| Provided records |
· · · · · · ·

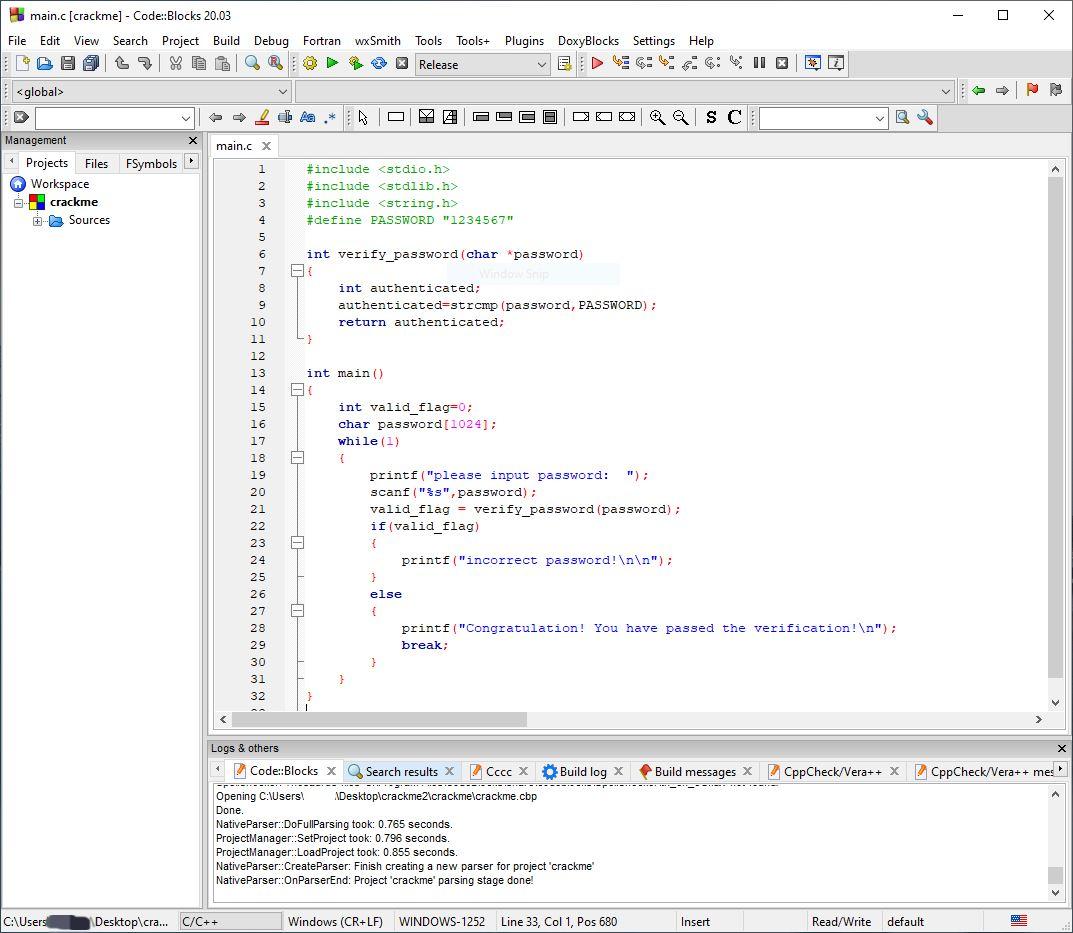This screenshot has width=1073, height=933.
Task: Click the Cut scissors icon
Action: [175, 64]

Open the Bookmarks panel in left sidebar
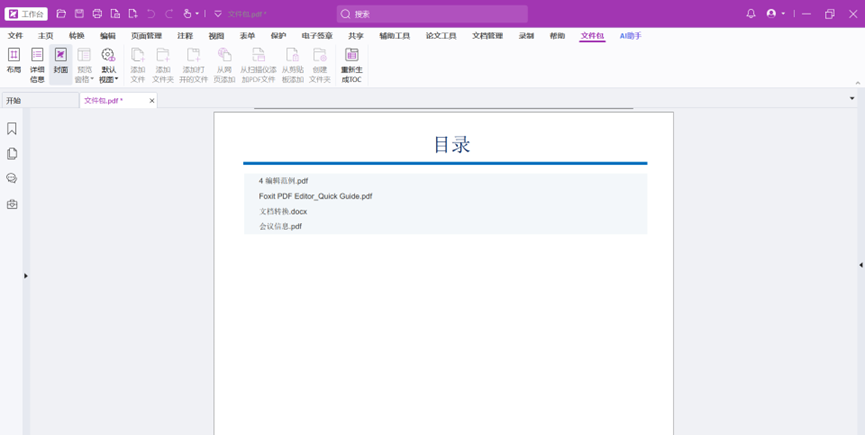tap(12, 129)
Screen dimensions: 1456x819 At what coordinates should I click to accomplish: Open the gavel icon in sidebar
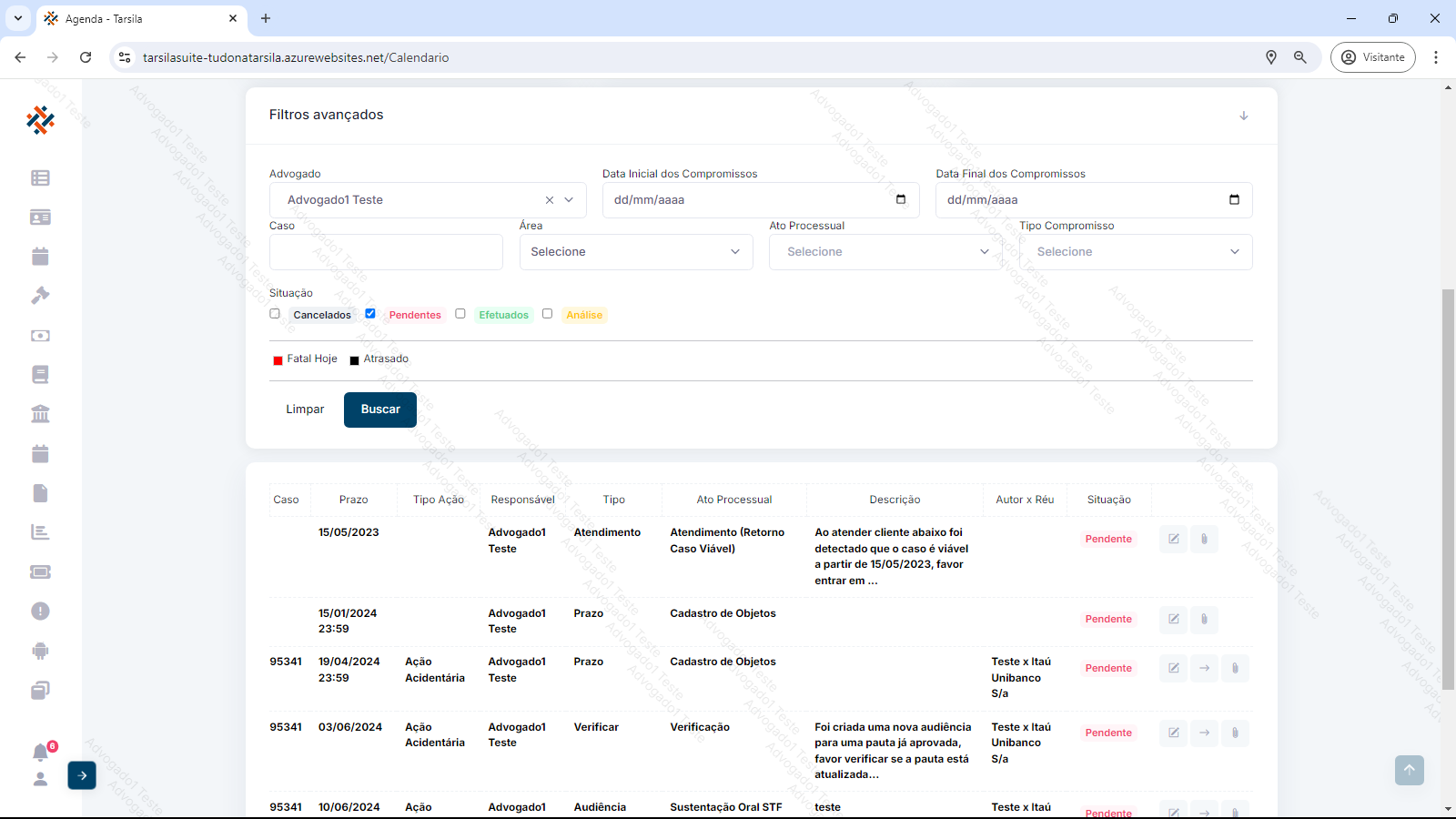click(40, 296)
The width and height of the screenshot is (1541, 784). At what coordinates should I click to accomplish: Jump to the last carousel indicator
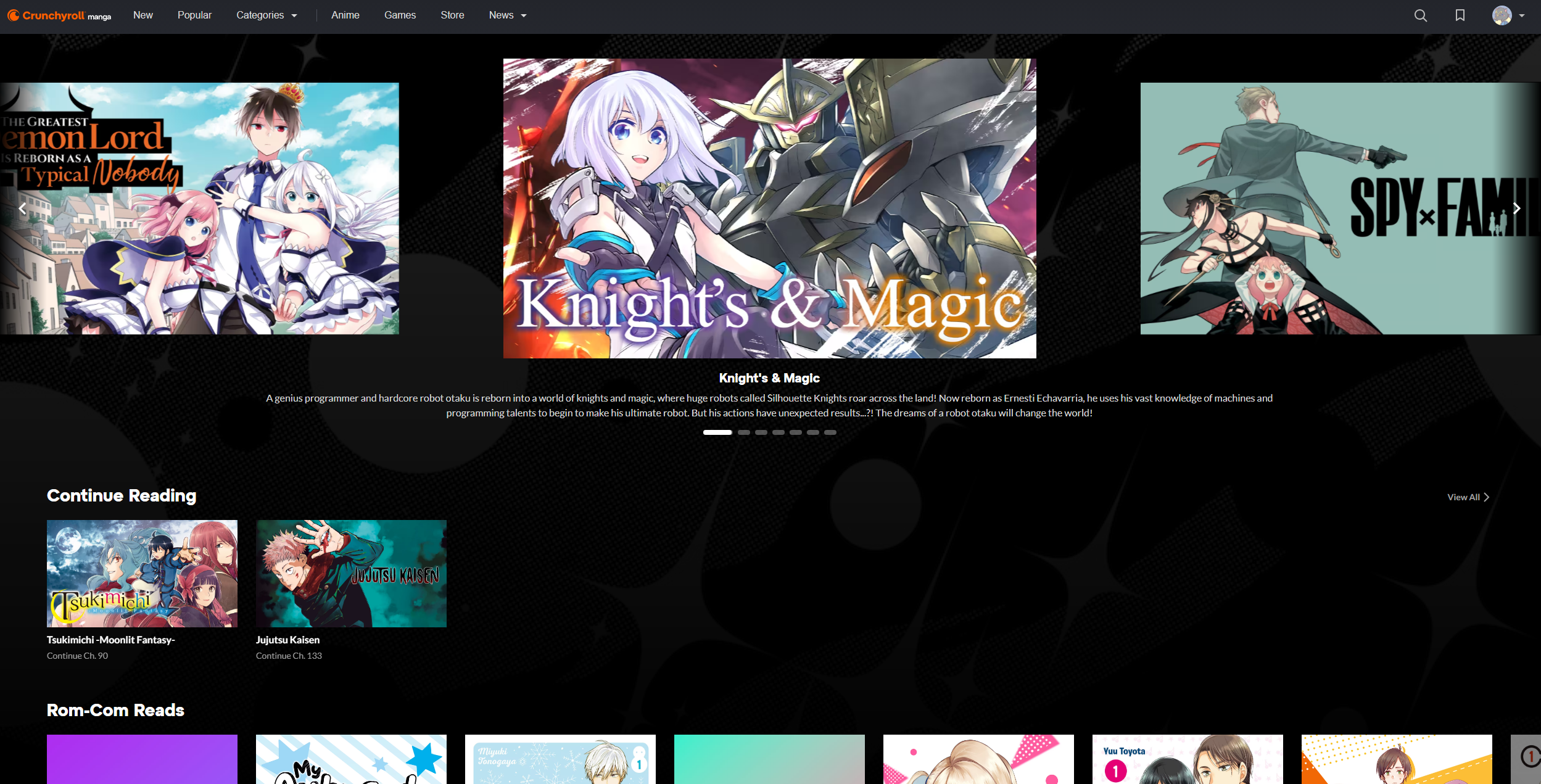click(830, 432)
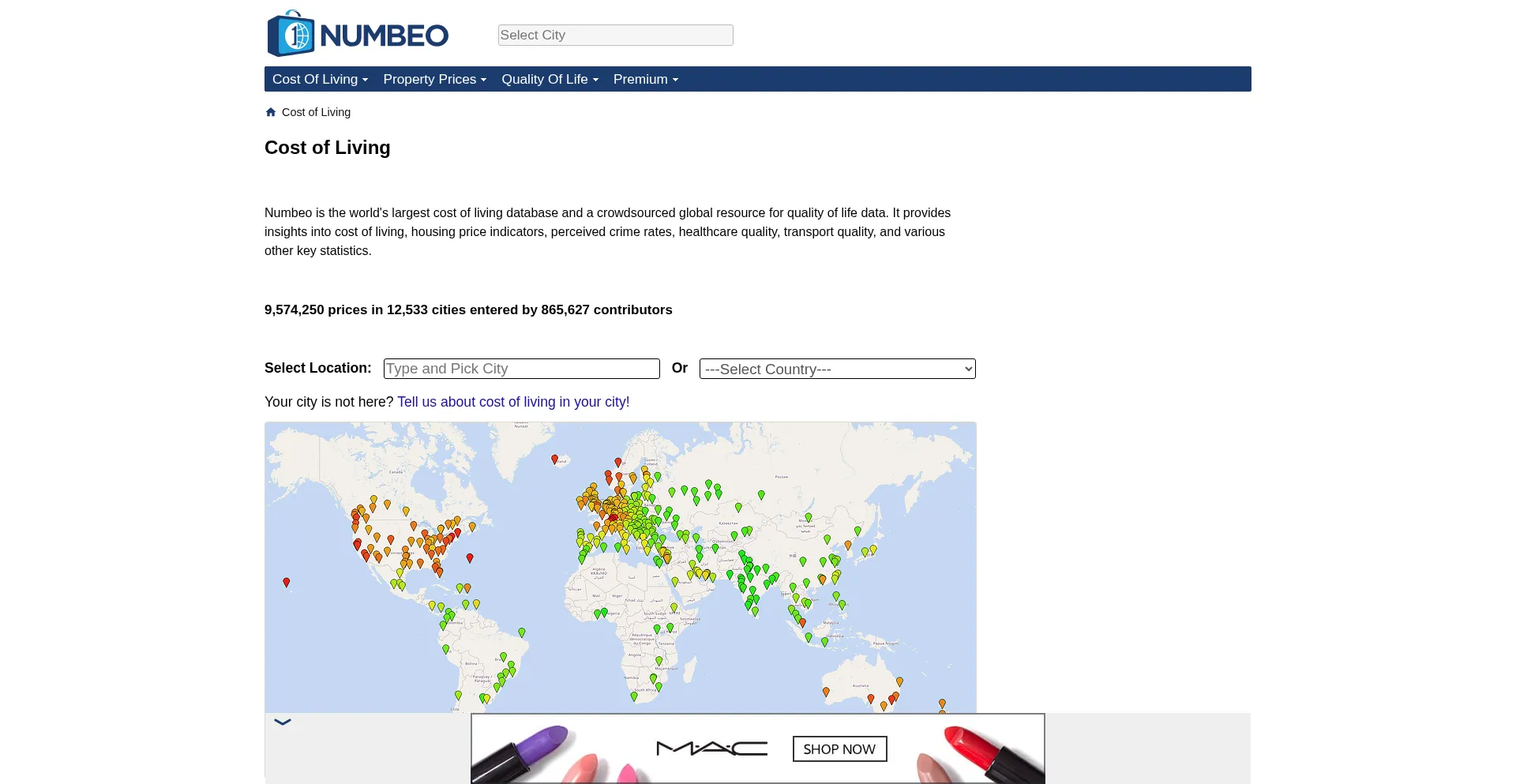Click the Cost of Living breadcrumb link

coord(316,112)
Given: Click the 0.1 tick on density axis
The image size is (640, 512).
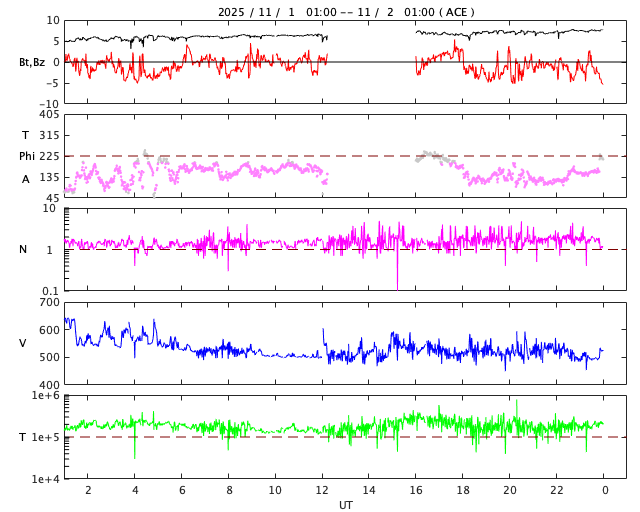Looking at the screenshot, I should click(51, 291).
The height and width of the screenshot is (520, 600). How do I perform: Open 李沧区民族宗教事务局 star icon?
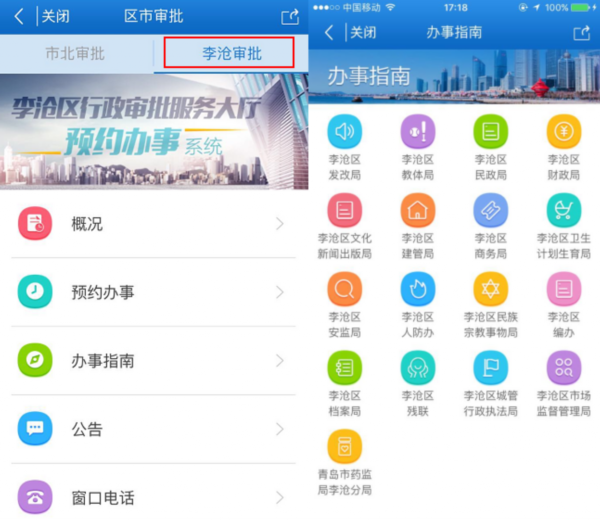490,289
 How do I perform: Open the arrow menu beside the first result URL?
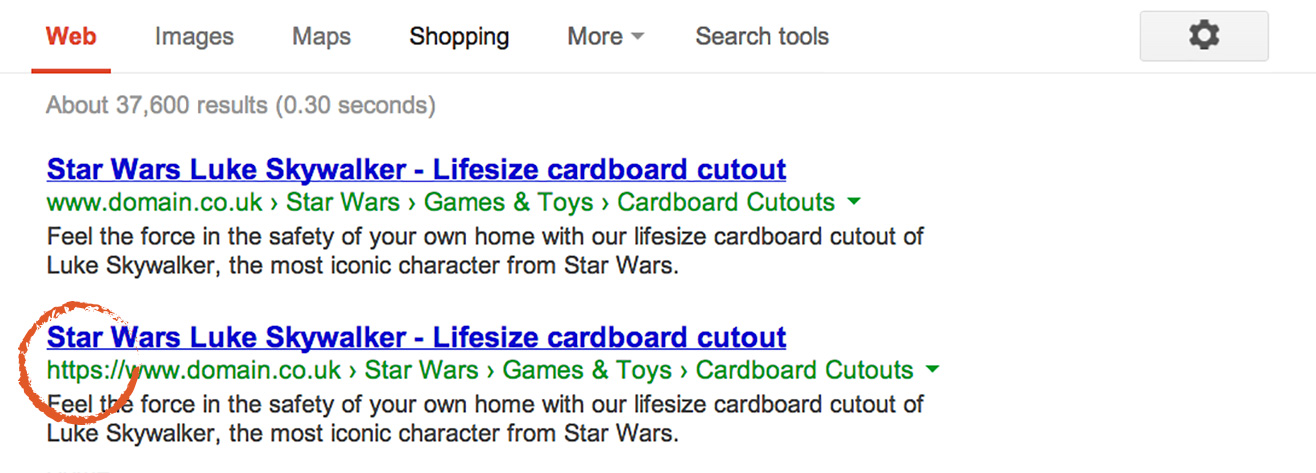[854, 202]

· · · · · · ·

Rewrite all the entries above, replacing "sidebar" with "side panel" and leaving everything else unchanged. Leave out the pictures.

This screenshot has width=1073, height=933.
Task: Click the Cut scissors icon
Action: [175, 64]

Open the Bookmarks panel in left side panel
tap(12, 129)
Screen dimensions: 1456x819 At what coordinates should I click to accomplish: Open the gavel icon in side panel
click(40, 296)
The width and height of the screenshot is (1541, 784). At what coordinates should I click to accomplish: Jump to the last carousel indicator
click(830, 432)
Click the Cost of Living breadcrumb link

coord(316,112)
Given: Click the 0.1 tick on density axis
The image size is (640, 512).
Looking at the screenshot, I should click(51, 291).
The height and width of the screenshot is (520, 600). How do I perform: Open 李沧区民族宗教事务局 star icon?
490,289
 How do I perform: Open the arrow menu beside the first result URL?
[854, 202]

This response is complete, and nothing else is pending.